L’éditorial du numéro 25 (" Des milliers par myriades ") donne à penser. En France, jusqu’en 1948, la suite million, billion, trillion, etc. s’énumérait selon des intervalles multiplicatifs de 10 puissance 3. Ce n’est qu’à partir de cette date que les Français ont adopté la convention respectée par les Anglo-saxons (Américains et Allemands) avec une progression géométrique de raison 10 puissance 6. Visiblement Alexandre Vialatte a conservé la convention ancienne. Il compte de mille en mille. Du coup, contrairement à ce qu’affirme l’éditorialiste, il a raison (selon cette convention ancienne) lorsqu’il écrit que le quintillion est un million de trillions. En revanche (et toujours par rapport à son propre système de référence) il se trompe lorsqu’il affirme que le quadrillion est un million de trillions. Entre la Lune et la Voie Lactée, finalement, il y a du monde. Ce qui me rend perplexe, c’est un petit bout de phrase, un peu plus loin :
" ... cette chronique a dû être écrite avant-guerre... ". D’abord c’est facile à vérifier. Julliard, l’éditeur du volume cité, précise que la chronique a été publiée le 5 novembre 1957. Le recueil chronologique des Chroniques de la Montagne récemment publié chez Robert Laffont le confirme. Quand on sait qu’à cette époque Vialatte donnait une chronique hebdomadaire au quotidien auvergnat et qu’il confiait sa copie au chef de train du Paris-Clermont-Ferrand (c’était avant le fax et l’e-mail !), on peut raisonnablement supposer que la chronique a été rédigée fin octobre-début novembre 1957. Donc avant-guerre. Ben oui ou ben non. Avant la guerre du Vietnam (je parle de celle des Américains), mais après la guerre de Corée. Avant la guerre du Golfe mais après la guerre de 1870. En tout cas après la Seconde Guerre mondiale (c’est sans doute de celle-là que veut parler l’éditorialiste) et même après 1948. Il était comme ça, Vialatte. P.S. Bravo pour votre publication. Elle est passionnante et devrait être lue (et même apprise par cœur) par les représentants de nombreuses corporations : journalistes, hommes politiques, employés des services publics, etc. Je viens de vous adresser mon bulletin d’adhésion et espère pouvoir vous lire longtemps. Cordialement.
Hervé Garrault
Abonnée depuis deux ans sinon trois à votre très remarquable revue, je suis au (vraiment sincère !) regret de vous informer que je baisse les " bras de ma pauvre cervelle " de quatre-vingt-trois ans devant son niveau qui décidément vole trop haut pour eux. J’ai toujours apprécié et apprécie encore votre style littéraire plein d’humour très particulier que vous transposez à merveille dans la langue de Shakespeare !

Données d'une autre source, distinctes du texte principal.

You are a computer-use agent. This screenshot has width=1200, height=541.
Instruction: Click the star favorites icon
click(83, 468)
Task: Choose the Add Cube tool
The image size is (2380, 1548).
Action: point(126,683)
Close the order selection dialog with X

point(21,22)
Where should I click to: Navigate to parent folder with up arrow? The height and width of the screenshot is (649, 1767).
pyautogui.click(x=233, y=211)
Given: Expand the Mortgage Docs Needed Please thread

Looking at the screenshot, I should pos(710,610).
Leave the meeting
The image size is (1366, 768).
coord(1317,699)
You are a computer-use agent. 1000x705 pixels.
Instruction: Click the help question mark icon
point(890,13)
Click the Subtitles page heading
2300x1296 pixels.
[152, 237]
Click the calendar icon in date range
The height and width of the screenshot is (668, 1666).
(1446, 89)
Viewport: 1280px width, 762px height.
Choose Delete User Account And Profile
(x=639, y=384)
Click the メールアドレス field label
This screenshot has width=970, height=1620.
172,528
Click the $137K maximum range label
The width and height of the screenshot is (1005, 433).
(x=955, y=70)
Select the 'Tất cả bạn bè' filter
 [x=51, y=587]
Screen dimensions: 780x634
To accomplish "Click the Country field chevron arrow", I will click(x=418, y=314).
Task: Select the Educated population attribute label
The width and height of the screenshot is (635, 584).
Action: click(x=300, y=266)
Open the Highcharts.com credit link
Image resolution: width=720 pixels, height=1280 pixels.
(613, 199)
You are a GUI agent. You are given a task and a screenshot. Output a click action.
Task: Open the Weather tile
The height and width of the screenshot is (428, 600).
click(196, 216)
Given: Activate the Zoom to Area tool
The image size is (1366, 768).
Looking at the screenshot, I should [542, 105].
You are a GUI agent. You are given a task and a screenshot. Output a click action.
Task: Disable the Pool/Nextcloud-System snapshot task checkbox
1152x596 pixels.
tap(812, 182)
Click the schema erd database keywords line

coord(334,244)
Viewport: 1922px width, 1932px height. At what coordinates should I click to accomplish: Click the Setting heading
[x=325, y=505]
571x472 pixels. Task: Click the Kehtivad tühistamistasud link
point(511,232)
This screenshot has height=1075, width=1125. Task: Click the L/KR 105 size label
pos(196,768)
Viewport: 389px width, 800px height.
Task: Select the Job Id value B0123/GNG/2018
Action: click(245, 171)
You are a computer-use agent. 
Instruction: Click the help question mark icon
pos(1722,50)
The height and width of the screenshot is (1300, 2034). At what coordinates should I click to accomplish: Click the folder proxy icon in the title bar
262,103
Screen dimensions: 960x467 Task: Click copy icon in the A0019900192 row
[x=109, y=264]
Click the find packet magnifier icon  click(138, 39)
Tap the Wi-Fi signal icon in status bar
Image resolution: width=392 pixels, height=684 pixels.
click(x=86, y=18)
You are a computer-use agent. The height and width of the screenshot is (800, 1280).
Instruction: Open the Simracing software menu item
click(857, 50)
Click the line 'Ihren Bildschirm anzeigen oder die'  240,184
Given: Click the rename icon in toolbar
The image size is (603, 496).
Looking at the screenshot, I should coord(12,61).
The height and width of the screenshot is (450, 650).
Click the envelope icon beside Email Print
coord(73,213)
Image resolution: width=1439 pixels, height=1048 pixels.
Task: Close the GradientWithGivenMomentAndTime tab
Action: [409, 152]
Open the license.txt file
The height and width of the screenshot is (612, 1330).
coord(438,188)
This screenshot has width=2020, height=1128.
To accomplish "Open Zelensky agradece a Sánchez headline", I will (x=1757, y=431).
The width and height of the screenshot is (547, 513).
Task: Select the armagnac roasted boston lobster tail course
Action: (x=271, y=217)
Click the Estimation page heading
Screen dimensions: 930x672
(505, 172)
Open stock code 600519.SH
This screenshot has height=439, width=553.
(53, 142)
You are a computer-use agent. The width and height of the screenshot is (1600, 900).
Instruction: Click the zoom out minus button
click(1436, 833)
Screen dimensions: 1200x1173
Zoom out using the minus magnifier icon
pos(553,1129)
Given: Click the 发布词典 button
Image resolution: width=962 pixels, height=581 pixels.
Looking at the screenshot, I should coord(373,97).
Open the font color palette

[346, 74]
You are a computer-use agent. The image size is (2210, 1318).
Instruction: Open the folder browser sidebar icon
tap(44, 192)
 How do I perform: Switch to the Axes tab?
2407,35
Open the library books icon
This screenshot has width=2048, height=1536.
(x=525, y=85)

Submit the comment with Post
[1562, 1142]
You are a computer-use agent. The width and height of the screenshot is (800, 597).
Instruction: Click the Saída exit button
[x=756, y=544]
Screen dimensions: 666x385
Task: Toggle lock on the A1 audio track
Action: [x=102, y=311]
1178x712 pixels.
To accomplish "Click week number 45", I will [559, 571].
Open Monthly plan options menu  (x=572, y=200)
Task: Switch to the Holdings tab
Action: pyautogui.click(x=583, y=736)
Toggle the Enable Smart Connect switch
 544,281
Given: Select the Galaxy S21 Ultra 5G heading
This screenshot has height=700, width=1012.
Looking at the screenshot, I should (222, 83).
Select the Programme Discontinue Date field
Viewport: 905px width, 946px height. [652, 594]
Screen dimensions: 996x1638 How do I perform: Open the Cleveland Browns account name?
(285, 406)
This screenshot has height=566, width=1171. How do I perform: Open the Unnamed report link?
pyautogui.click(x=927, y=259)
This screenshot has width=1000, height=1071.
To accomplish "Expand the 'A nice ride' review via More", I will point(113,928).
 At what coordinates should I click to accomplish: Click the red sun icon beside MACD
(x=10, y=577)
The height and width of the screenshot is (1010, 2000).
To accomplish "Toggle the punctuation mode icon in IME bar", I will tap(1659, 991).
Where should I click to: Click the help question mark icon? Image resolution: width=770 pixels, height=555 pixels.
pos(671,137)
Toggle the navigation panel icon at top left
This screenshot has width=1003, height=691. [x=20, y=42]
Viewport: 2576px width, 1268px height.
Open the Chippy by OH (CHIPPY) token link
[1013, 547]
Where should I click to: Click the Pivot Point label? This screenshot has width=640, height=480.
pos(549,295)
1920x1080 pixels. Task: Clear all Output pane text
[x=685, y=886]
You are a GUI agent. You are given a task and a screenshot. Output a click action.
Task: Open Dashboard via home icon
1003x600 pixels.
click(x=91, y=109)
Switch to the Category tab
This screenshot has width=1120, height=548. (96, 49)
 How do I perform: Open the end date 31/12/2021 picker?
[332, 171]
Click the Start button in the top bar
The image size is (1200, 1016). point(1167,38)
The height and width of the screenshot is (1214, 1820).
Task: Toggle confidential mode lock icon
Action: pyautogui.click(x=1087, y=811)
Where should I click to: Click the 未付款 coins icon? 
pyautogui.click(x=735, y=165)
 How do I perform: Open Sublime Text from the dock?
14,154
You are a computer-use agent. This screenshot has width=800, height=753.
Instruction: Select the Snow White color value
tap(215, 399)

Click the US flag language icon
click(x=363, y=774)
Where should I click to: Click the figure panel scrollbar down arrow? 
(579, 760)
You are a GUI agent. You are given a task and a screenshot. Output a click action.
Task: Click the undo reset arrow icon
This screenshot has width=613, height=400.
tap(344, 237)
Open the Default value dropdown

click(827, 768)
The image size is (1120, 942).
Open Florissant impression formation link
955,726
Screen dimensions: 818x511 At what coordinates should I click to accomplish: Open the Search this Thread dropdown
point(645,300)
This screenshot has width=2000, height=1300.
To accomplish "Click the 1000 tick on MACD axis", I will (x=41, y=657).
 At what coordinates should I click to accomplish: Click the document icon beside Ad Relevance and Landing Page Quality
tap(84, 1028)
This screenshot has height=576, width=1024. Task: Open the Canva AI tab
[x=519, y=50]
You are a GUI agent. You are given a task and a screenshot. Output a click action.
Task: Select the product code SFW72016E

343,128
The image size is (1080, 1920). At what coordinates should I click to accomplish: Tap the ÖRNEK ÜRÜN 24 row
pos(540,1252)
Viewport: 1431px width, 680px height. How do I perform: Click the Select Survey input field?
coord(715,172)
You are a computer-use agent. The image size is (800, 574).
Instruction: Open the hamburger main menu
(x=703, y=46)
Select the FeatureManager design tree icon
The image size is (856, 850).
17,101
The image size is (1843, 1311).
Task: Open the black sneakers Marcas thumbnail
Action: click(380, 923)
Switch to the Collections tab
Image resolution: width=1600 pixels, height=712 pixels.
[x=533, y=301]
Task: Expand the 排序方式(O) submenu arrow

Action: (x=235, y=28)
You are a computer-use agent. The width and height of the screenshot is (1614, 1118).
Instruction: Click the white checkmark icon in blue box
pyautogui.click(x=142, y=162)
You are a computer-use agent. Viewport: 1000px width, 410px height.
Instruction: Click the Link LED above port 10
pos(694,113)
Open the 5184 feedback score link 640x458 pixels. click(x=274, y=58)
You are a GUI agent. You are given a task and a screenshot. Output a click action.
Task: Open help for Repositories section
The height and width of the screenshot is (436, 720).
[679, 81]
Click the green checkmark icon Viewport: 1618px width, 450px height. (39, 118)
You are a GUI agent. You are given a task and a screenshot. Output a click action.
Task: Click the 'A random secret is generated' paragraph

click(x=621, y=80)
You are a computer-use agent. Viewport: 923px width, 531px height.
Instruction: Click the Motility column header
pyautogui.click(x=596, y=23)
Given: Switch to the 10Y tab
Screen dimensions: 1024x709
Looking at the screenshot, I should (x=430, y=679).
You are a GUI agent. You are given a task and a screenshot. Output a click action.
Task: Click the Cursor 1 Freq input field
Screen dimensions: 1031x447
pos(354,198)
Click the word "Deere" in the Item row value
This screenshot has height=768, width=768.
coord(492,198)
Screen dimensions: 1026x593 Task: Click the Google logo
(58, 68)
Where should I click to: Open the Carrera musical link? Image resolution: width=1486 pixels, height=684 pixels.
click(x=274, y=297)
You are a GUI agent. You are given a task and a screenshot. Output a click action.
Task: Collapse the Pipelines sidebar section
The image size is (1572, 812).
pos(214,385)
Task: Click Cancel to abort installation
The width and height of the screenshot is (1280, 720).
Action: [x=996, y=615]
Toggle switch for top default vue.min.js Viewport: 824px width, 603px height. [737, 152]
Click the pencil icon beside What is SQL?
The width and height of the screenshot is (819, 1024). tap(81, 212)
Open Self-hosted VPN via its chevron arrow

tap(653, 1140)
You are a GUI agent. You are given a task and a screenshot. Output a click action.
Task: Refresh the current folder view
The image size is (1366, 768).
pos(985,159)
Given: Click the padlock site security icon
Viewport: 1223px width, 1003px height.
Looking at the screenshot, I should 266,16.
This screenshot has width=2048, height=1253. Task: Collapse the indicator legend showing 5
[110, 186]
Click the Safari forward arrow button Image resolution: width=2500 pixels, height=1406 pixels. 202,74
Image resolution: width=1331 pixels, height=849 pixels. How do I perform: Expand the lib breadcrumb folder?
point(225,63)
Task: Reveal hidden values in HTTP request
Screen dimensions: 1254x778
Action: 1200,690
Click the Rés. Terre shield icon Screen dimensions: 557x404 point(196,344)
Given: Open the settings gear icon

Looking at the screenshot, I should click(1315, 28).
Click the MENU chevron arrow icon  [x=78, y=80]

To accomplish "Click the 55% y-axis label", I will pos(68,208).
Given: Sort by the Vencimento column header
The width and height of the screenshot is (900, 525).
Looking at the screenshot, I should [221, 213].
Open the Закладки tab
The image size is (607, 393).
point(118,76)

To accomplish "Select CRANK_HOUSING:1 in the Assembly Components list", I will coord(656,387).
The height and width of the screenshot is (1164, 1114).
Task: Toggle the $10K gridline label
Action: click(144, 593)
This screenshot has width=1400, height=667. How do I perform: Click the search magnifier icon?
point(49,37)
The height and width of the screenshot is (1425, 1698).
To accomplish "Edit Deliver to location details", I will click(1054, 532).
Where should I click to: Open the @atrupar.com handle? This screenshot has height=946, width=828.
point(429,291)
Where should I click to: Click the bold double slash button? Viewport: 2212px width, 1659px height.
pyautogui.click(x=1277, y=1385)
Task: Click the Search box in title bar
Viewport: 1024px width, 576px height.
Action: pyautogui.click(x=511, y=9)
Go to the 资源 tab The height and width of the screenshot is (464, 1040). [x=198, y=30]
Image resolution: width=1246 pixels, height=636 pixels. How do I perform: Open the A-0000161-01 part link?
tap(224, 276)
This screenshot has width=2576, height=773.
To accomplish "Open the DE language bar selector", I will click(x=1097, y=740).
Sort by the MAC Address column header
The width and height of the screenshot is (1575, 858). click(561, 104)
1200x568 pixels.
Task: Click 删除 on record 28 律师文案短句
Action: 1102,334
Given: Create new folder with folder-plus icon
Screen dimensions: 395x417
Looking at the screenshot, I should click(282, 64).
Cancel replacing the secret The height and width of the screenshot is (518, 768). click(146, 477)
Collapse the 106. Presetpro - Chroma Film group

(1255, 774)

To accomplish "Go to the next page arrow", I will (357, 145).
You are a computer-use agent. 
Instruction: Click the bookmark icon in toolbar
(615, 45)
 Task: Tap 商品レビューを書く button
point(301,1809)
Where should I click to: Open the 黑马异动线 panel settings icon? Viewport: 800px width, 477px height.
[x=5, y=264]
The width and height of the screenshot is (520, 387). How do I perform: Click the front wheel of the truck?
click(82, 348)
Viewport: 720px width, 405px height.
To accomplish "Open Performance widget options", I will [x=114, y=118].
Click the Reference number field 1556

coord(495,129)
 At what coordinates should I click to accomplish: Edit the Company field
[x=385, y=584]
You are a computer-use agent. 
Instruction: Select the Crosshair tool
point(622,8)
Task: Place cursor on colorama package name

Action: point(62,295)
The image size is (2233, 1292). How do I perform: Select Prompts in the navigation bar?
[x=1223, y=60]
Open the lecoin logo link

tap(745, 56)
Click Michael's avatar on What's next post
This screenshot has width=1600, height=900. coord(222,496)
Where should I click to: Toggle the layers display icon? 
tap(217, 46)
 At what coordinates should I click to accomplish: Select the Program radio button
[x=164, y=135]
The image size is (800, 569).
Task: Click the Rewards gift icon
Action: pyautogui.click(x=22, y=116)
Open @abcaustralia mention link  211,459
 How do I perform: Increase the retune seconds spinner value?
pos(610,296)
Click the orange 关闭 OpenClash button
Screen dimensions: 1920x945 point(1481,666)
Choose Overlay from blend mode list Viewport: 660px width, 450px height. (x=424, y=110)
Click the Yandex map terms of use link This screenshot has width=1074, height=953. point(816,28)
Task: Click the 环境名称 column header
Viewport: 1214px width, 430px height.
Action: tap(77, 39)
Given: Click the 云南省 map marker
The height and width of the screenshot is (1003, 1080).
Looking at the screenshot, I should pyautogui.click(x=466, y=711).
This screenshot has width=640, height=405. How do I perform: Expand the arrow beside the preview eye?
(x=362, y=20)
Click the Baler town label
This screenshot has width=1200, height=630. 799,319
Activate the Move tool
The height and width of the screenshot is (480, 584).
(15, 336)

Mais dès que les chiffres prenaient le dessus pour charpenter une démonstration, je perdais pied, de même que dans les méandres de ce qui me paraissait ressembler à une guerre pichrocoline entre des tenants de deux tendances ou écoles psychiatriques rivales.
Alors, pour ménager les neurones qui me restent, j’ai décidé de ne plus les exposer à de trop rudes exercices, et vous prie de bien vouloir excuser mon retrait de votre compagnie trop savante pour moi, ce qui n’enlève bien entendu rien à la respectueuse estime que je vous porte !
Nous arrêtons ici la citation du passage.